My grandma Ciss used a tea kettle on her stove to boil water.
It was a sturdy kettle made from chrome-plated copper, and built with a raised element at the bottom in order to conduct the heat more efficiently from her gas stove.
When the water was at boiling level, it whistled, to let you know it was ready.

It lasted a lifetime, or so it seemed to me.

As soon as I set up housekeeping, I always wished for one of those kettles.
I shopped specialty catalogues endlessly, until one day, I came across the very same kettle, in the Williams-Sonoma Kitchen Collection. "Imported from England" caught my eye.

My choice was the one made from solid copper, lined with tin, without the element, and more suitable for use with an electric stove top.
It was shipped with a lifetime warranty, and a lovely little keepsake card, telling how it was handcrafted, and the name of the original craftsman, whose talent it took to create it.

It gets used everyday, reminding me of all the times my grandma served pots of tea to family and friends alike.
The local "bobbies" (policemen), walking the neighborhood beat, were a staple around her kitchen table.

I can hear them now, shouting through the front door letterbox......."Put'the kettle on Ciss".
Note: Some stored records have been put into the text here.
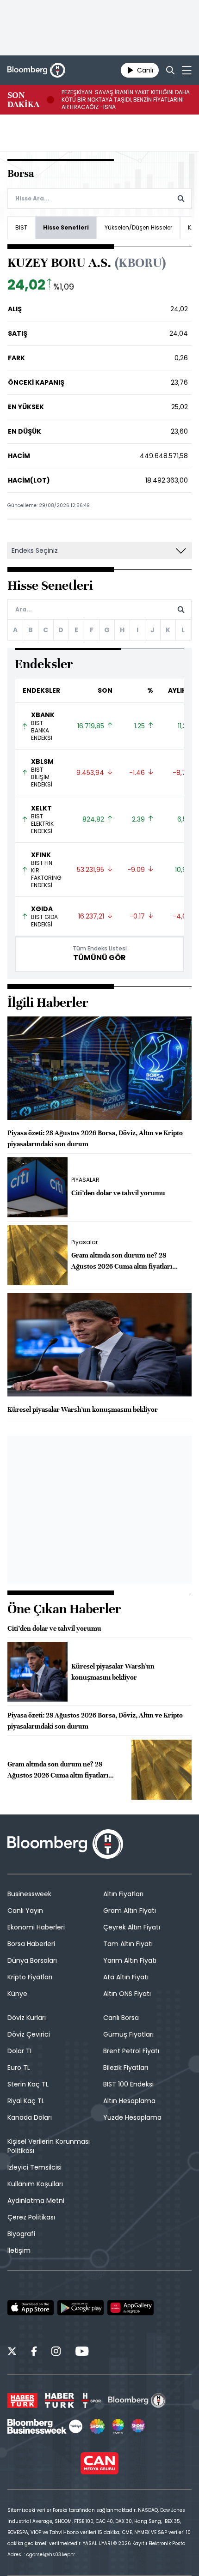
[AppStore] (30, 2308)
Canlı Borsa (121, 2017)
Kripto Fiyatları (29, 1977)
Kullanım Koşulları (35, 2184)
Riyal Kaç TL (25, 2100)
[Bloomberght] (36, 70)
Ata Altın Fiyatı (126, 1977)
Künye (17, 1993)
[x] (12, 2352)
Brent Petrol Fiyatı (131, 2051)
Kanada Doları (29, 2117)
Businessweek (29, 1894)
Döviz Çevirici (28, 2034)
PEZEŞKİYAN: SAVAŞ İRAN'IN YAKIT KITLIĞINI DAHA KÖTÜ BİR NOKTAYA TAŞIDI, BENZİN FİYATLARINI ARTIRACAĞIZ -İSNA (126, 100)
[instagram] (56, 2352)
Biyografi (21, 2233)
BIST (21, 227)
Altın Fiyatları (123, 1894)
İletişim (19, 2250)
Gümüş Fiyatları (128, 2034)
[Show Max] (138, 2426)
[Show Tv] (97, 2426)
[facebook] (34, 2352)
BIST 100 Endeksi (128, 2084)
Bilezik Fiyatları (125, 2067)
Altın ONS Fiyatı (127, 1993)
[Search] (170, 70)
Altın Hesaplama (129, 2100)
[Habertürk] (22, 2400)
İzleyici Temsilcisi (34, 2167)
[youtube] (81, 2352)
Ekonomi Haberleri (36, 1927)
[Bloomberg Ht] (137, 2400)
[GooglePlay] (80, 2308)
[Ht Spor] (91, 2400)
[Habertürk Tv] (60, 2400)
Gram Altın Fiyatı (129, 1910)
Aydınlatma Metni (35, 2200)
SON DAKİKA (23, 100)
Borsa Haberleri (31, 1943)
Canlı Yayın (25, 1910)
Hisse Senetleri (66, 227)
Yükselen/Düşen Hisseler (138, 227)
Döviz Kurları (26, 2017)
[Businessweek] (44, 2426)
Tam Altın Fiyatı (128, 1943)
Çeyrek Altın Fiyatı (131, 1927)
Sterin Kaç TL (28, 2084)
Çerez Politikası (31, 2217)
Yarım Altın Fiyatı (129, 1960)
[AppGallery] (130, 2308)
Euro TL (18, 2067)
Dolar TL (20, 2051)
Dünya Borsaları (32, 1960)
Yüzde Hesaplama (132, 2117)
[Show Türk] (118, 2426)
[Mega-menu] (187, 70)
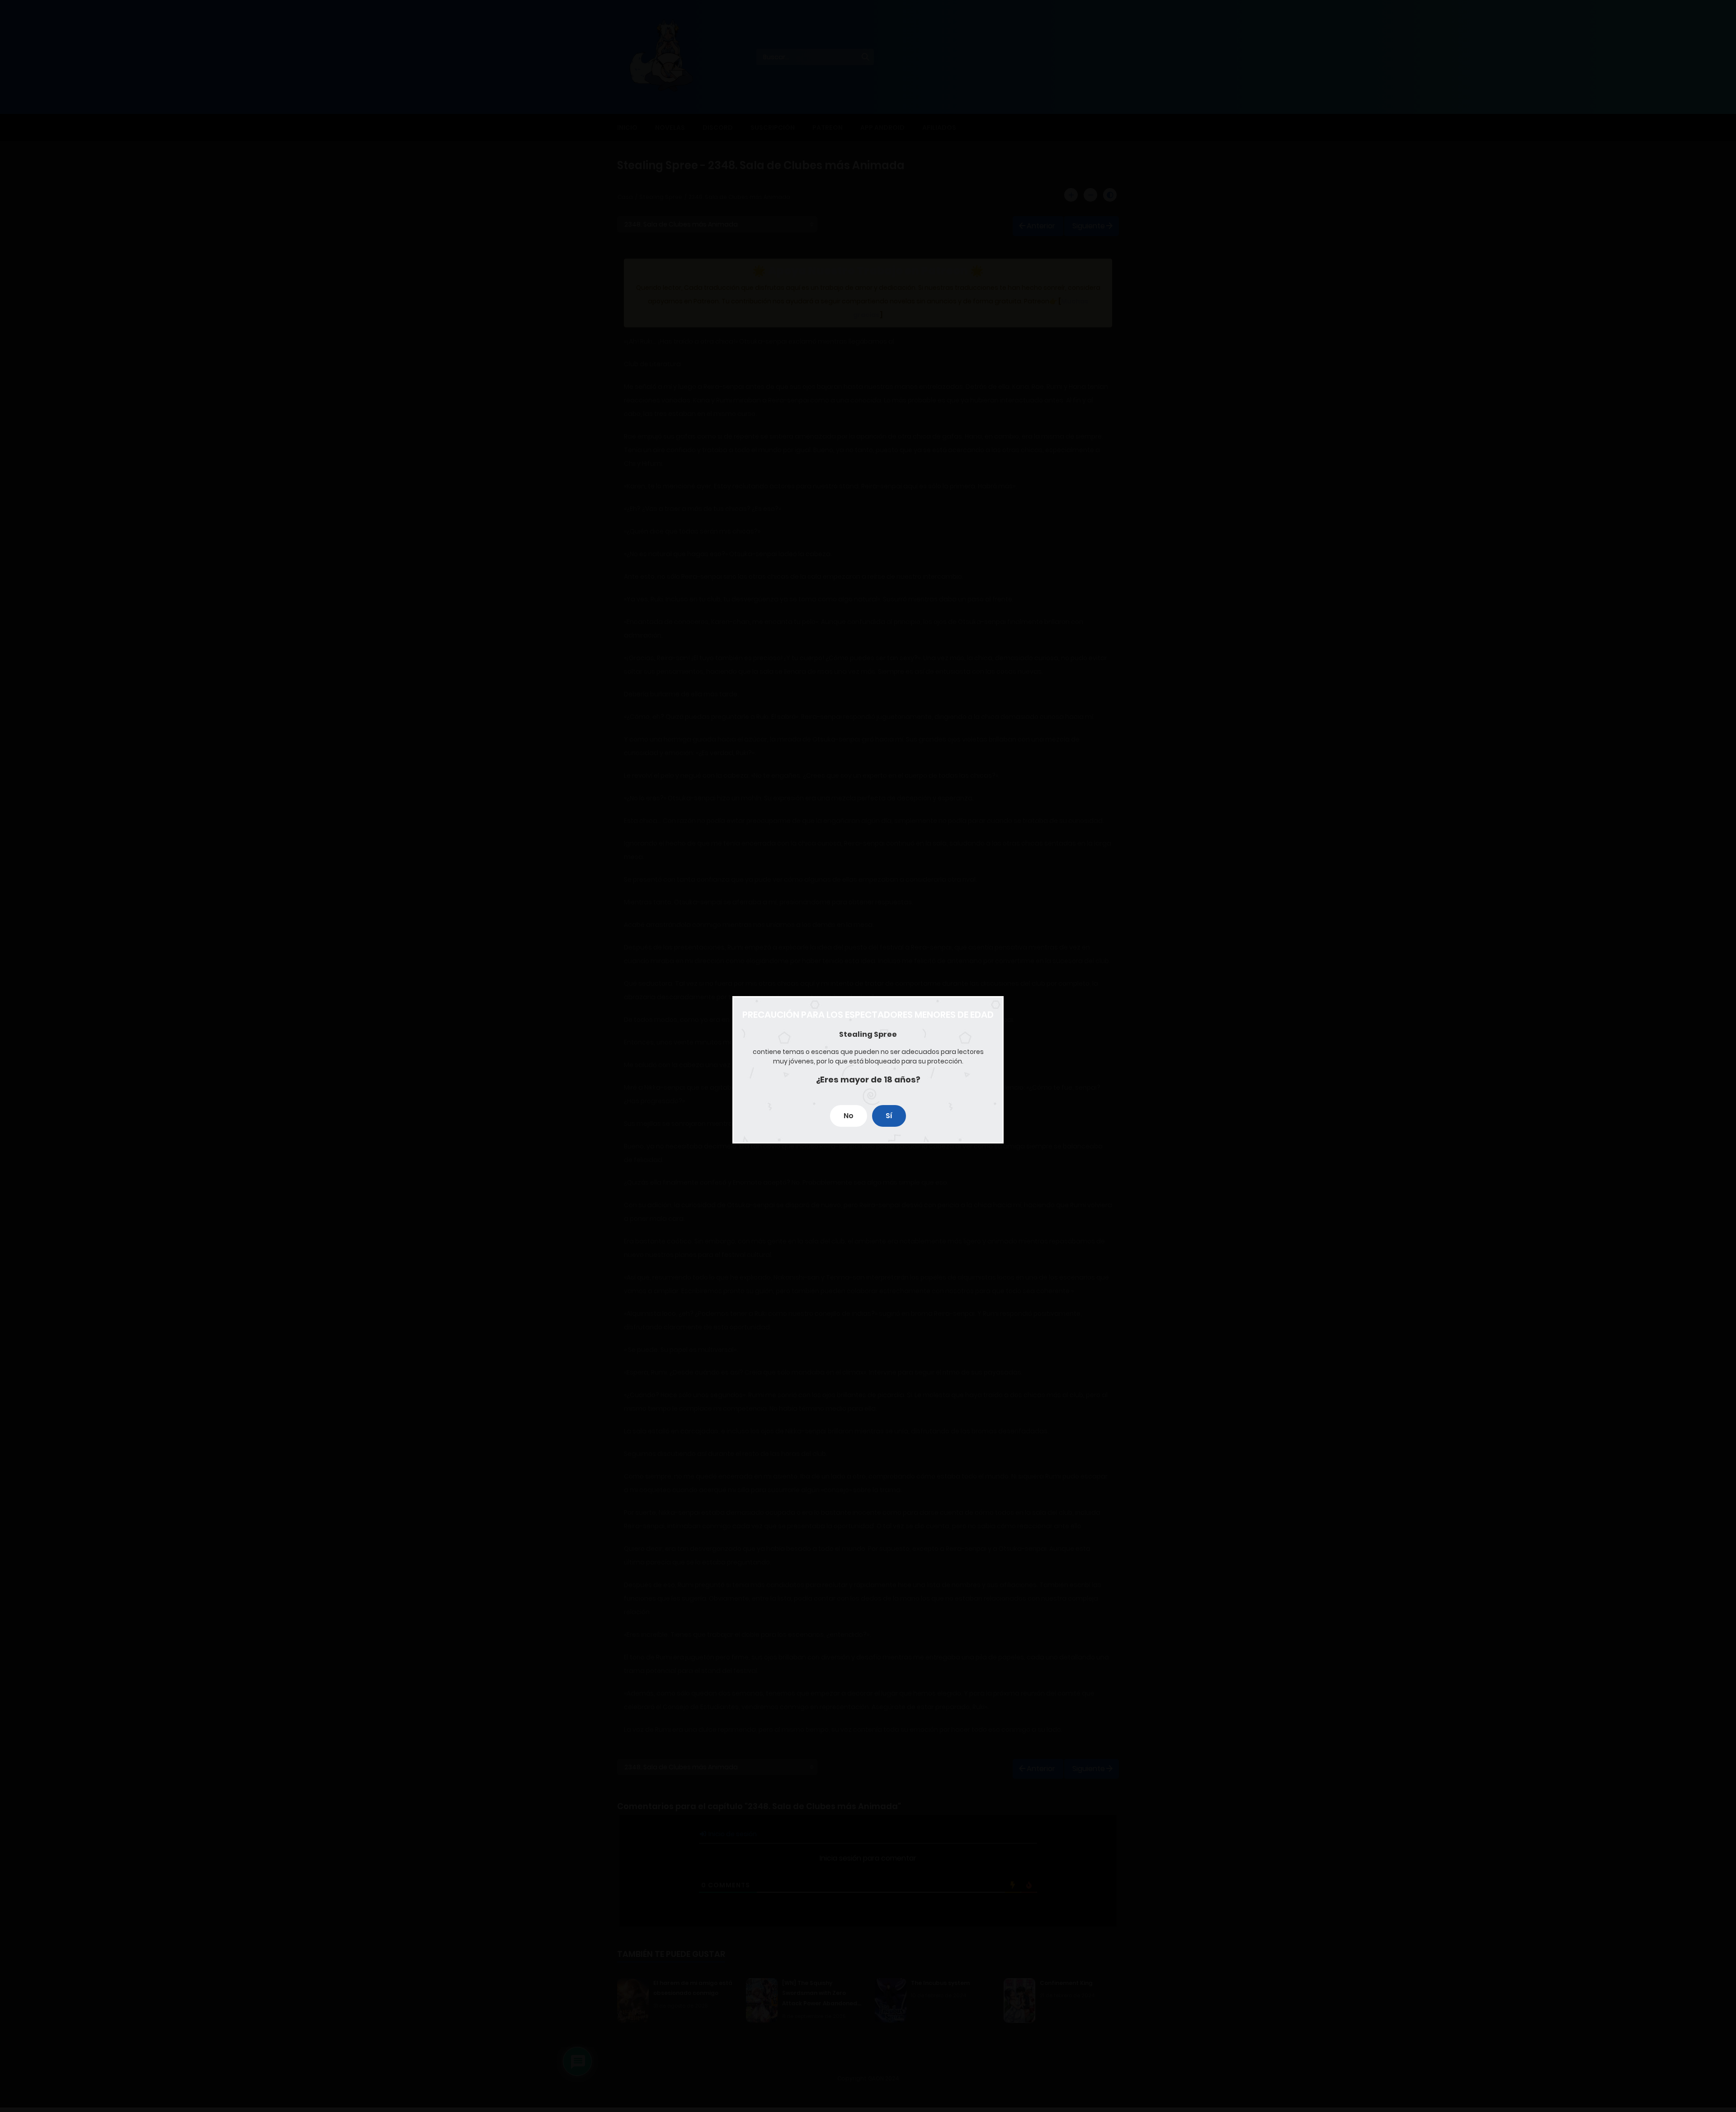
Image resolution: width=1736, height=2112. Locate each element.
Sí (889, 1115)
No (849, 1115)
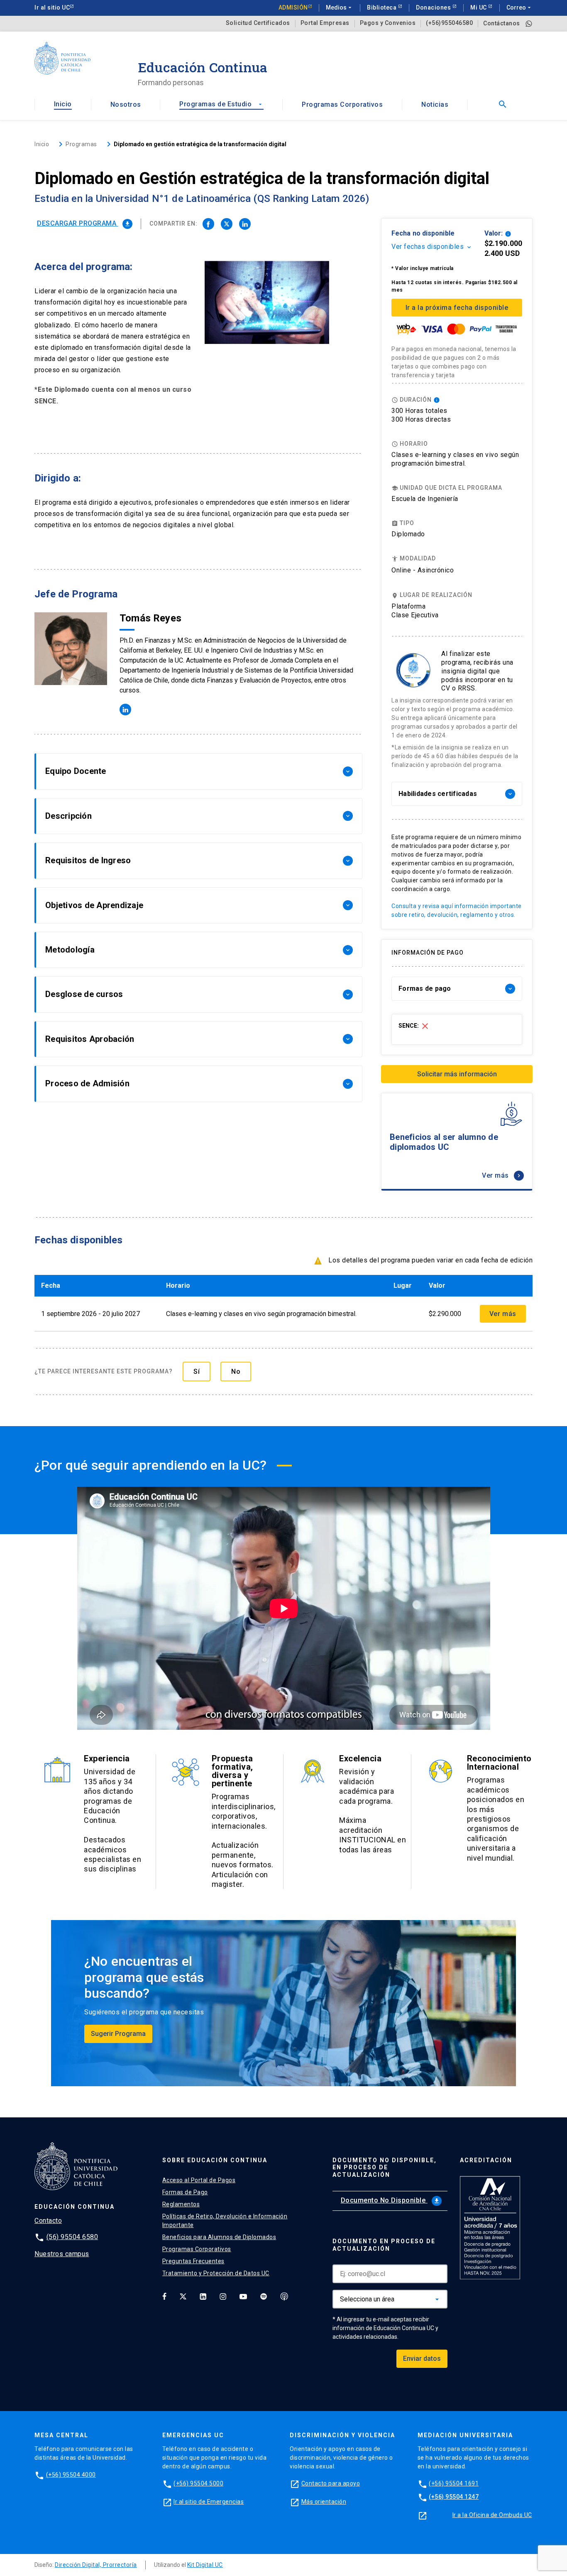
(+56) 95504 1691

黄清华 Wong Ching Wah said...

I remember too !

Deb said...

What a fun memory. :)

Nellie said...

What wonderful memories, Jo, and what an amazing kettle!

Terry said...

That's a beautiful kettle! I have a whistling teapot too, but it's not nearly that pretty. I need the whistle so I don't forget it's on, lol.

Patsy said...

I know! that is great you found just the one.

Doc said...

Loved this post

racheld said...

My own Generations-removed-from- England Mammaw had a "kittle" which didn't whistle, but set up a great waft of steam from the spout. On the gas burner of that old Amana stove, it made a little growling sound when the bubbles began to form, and then a seashell-to-the-ear roar as the boil came.

Hers was a big old white enamel one, with a red rim around lid and spout-tip, to match the dishpan, several smaller pans, and even the chamberpot, before the house had a bathroom. That wonderful old teakettle was part of the spell of the Mysterious Magical Teapot, a short, eggplant-coloured McCormick Tea giveaway back in the forties. That pot took four teaspoons of Lipton leaves, a boiling of water to the tip-top, and, though she never strained up the tea into a pitcher with water as our Mothers did, she could go around a big Sunday dinner-table of eight people with those big old heavy frosted-grapevine goblets, pouring straight over ice in the glasses, and then later, around for seconds.

That pot grew in mythological proportions as we grew older and had homes of our own; we never DID figure out her magic for making that pot serve tea to such a crowd. Sis inherited the pot, but not the magic, but the story lives on.

Lovely reminder, and thank you for sharing such sweet memories of your own.


Jenny Woolf said...

I once knew someone who had a kettle very similar to that which was actually electric - a very early one. I must say there is nothing to beat a kettle on a stove, rather than an electric one.

Janice Kay Schaub said...

LOve it. Yes and that reminded me of our village bobby, he would stop in most evening on his way on the country route. He rode a bike and had to go about a mile down the hill to be sure the Red Lion was closed one time. Well when the weather was bad he would stop back after the ride back up the hill. My dad put a drop if whiskey in his tea to keep him warm.

Anonymous said...

Lovely post and beautiful kettle. My mother had a whistling stove-top kettle. Even now, when I hear a kettle whistle, I'm transported back to my childhood kitchen - happy days.